Let’s start with Mick Jagger, who provided backing vocals on the song. If he was, in fact, the subject of the “You’re So Vain,” that would either mean that Simon had deviously tricked him into singing on the track or that he was just so arrogant that he didn’t care who knew how vain he was. Simon says that originally Harry Nilsson was going to do the background vocals, but that when Jagger dropped by the London studio to say hello and pitch in, Nilsson graciously stepped out. Asked point-blank in 2001 if it was about Jagger, Simon said, “Oh, no, no, no.”

So maybe it was about the famously vain Warren Beatty, then? Simon says that Beatty certainly thought so; after the song came out, he called up Simon and thanked her for writing it about him. (And arguably, anyone who genuinely believes the song is about himself is vain enough that the song should be about him.) A Washington Post interviewer asked Simon in 1983, “You had gone with [Beatty]?” Simon replied, “Hasn’t everybody?” “No,” the interviewer replied. “That only means you haven’t met him,” Simon said. “At the time I met him, he was still relatively undiscovered as a Don Juan. I felt I was one among thousands at that point—it hadn’t reached, you know, the population of small countries.” In 2000, Simon said, “It’s certainly not about Warren.”

Simon’s also specifically ruled out James Taylor (“It’s definitely not about James”). In an interview with Rolling Stone in 1973, soon after the song’s release, she said, “James suspected that it might be about him because he’s very vain.” Apparently, soon after the song’s release, Taylor had the discomfiting experience of taking a jet plane to Nova Scotia; fortunately for him, it wasn’t a Lear.
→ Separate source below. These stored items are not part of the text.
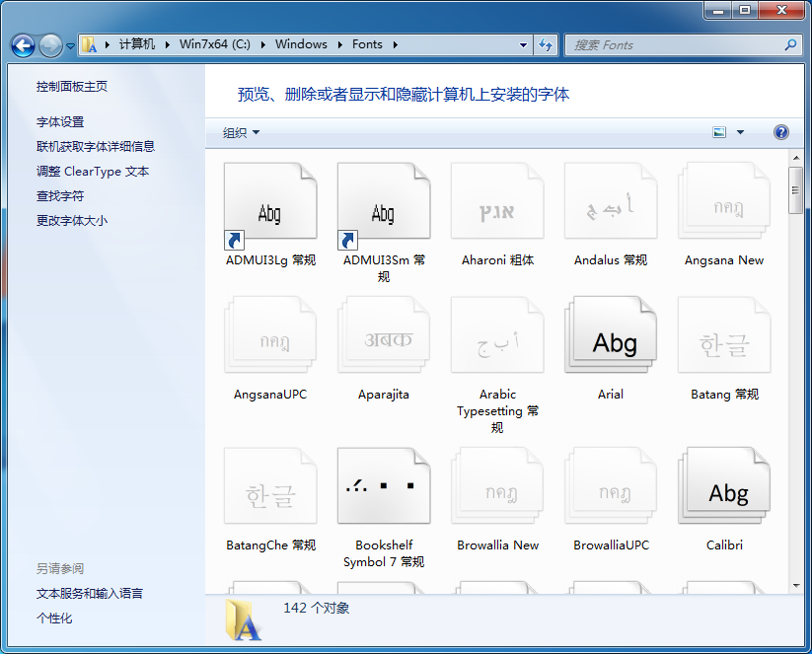This screenshot has height=654, width=812.
Task: Open the Browallia New font
Action: tap(496, 485)
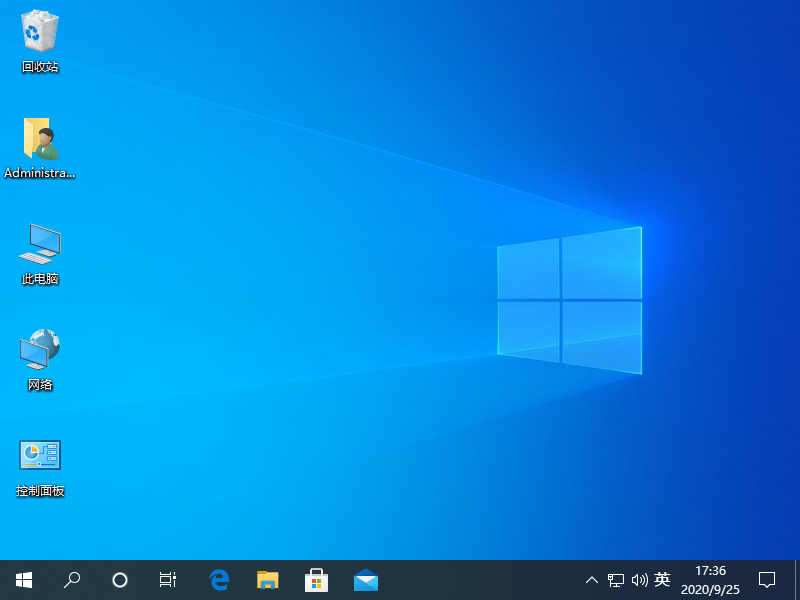
Task: Open network status from the system tray
Action: click(616, 580)
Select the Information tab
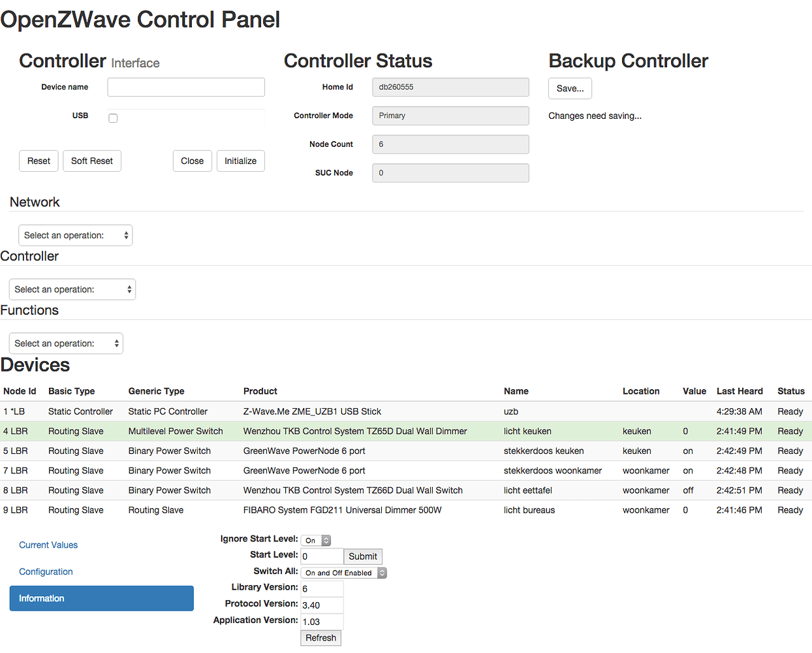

At various points, Simon’s suggested that the song was actually inspired by three or four different people. Just as consistently, however, she’s talked about a specific person being the subject of the song. She could, of course, be engaging in intentional misdirection, but it seems more likely that one particular ex was the inspiration for the song—and that she then garnished that portrait with aspects of some other past paramours, and maybe invented a few details as well. Despite the contrary claims of the lyrics, there may have never been an apricot scarf.

After thirty years of keeping the gavotter’s identity a secret, Simon sold the information in 2003 to the high bidder in a charity auction benefiting Martha’s Vineyard Community Services. The winner: Dick Ebersol, the NBC Sports president (and one of the executives behind the launch of “Saturday Night Live”). For $50,000, Simon invited him and nine of his friends over to her house, performed the song, swore them to secrecy, and told them who it was about. (In the ensuing wave of publicity, she gave the coy clues that the subject’s name contained the letters E, A, and R—which would eliminate Cat Stevens and Kris Kristofferson, but not Jagger, Beatty, or Taylor.)

Not sworn to secrecy, apparently: her husband since 1987, Jim Hart. In 2005, he told a small New York newspaper that “You’re So Vain” was not about any well-known name—just an old boyfriend of no particular notoriety. This makes sense on a number of levels: Simon could easily have had a jetsetter boyfriend before her singing career took off, and when she said in 1973, “I can’t possibly tell who it’s about because it wouldn’t be fair,” she might have meant that she didn’t want to pull a civilian into the spotlight unwillingly. And of course, she’s smart enough to know that speculation about Jagger and Beatty is more titillating than the reality. Or as Simon put it, “I could never really solve it because if I did, then no one would have anything to talk to me about.”